What to do >>
Locate every line in the data below that contains the string "width", matching case exactly, and copy each of those lines in full.

Excerpted data >>

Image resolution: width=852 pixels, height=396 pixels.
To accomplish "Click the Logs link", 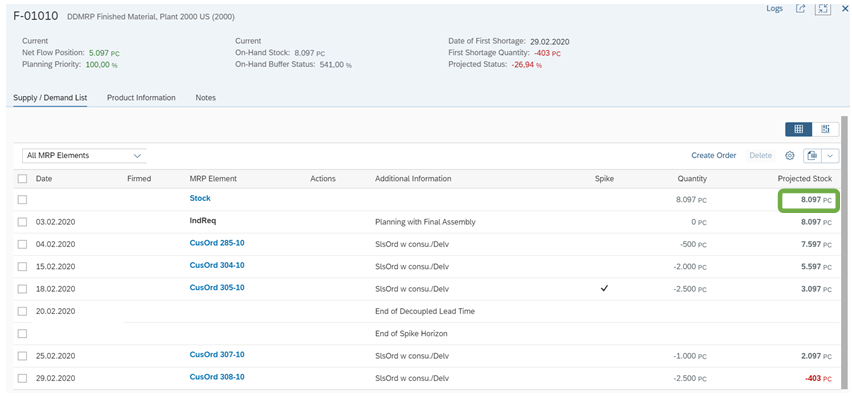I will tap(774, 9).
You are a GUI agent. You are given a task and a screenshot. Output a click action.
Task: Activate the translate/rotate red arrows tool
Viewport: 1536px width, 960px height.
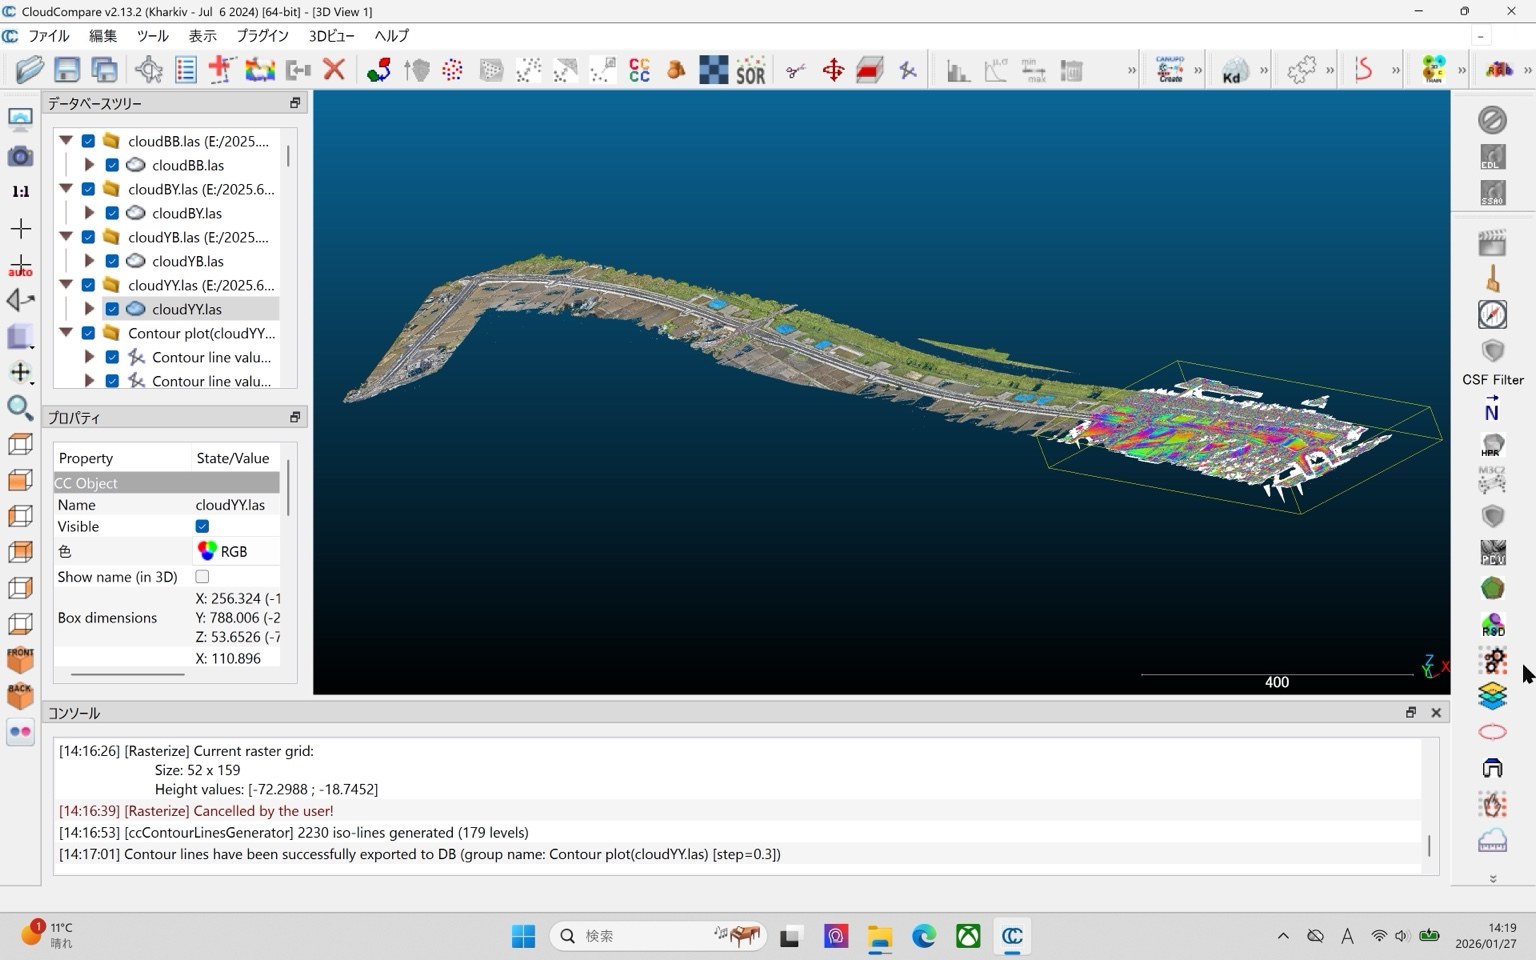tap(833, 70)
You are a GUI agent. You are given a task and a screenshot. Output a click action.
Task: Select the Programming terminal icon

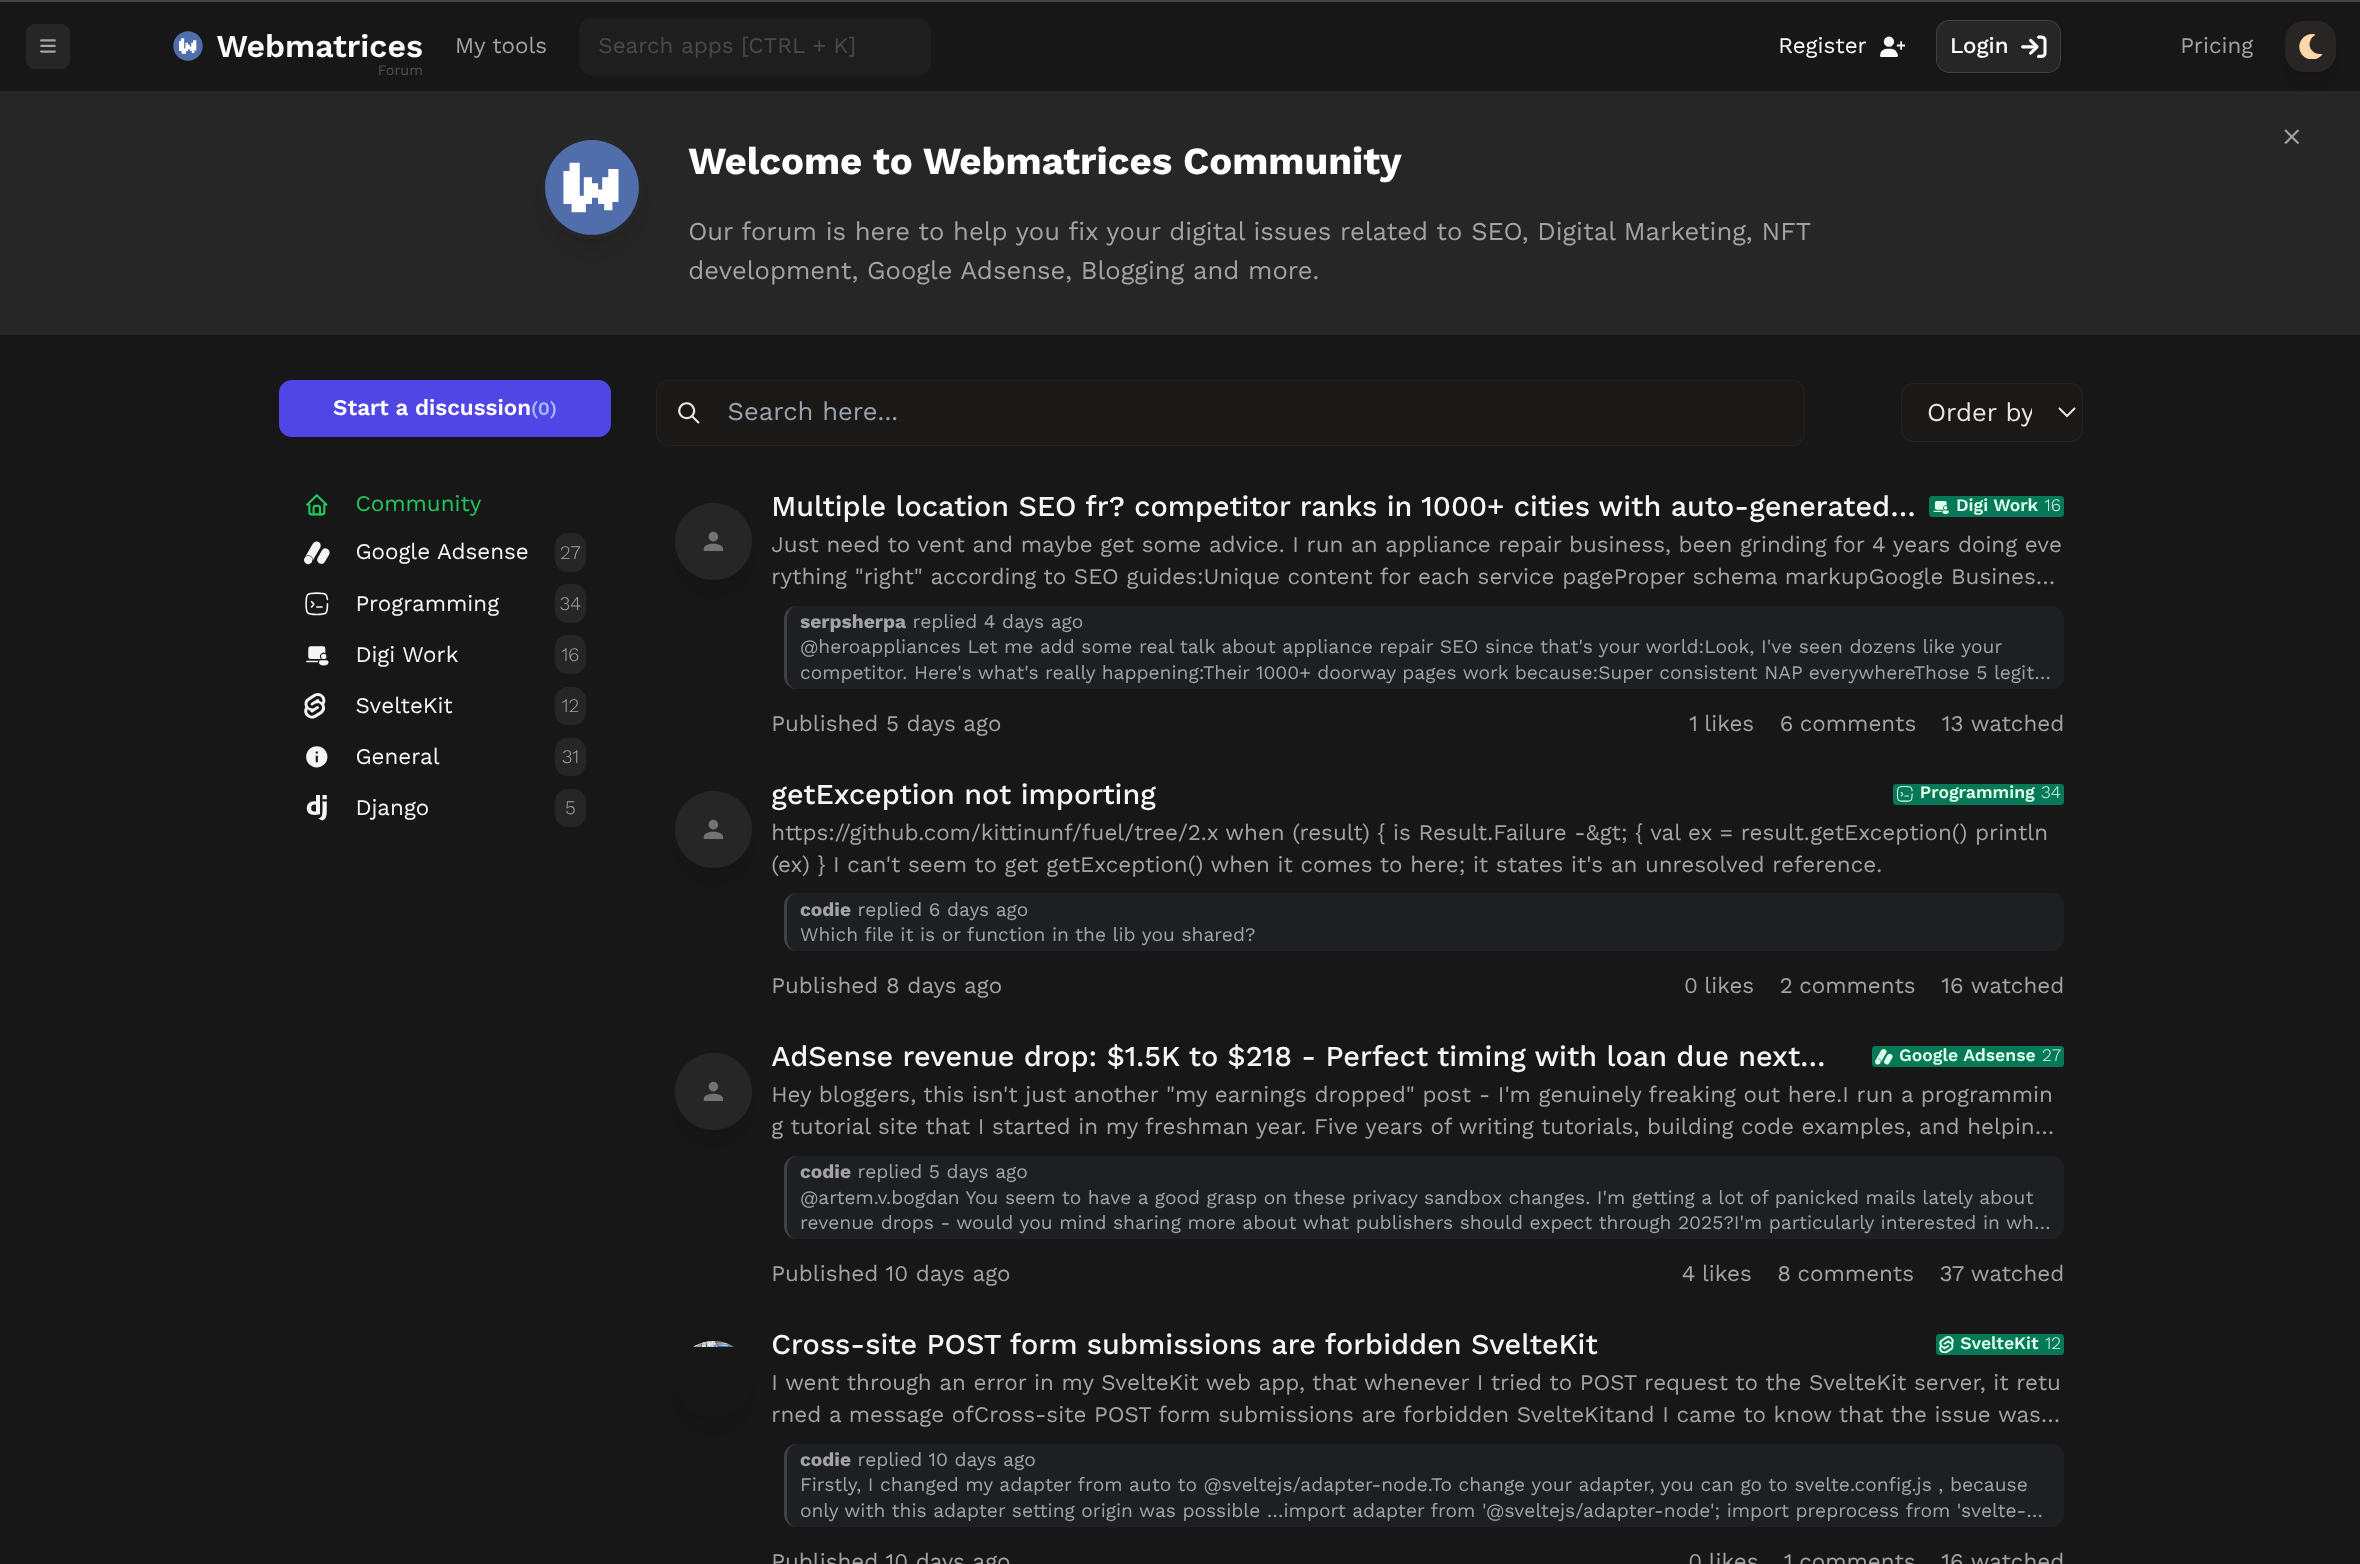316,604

Task result >>
Image resolution: width=852 pixels, height=396 pixels.
Viewport: 1536px width, 960px height.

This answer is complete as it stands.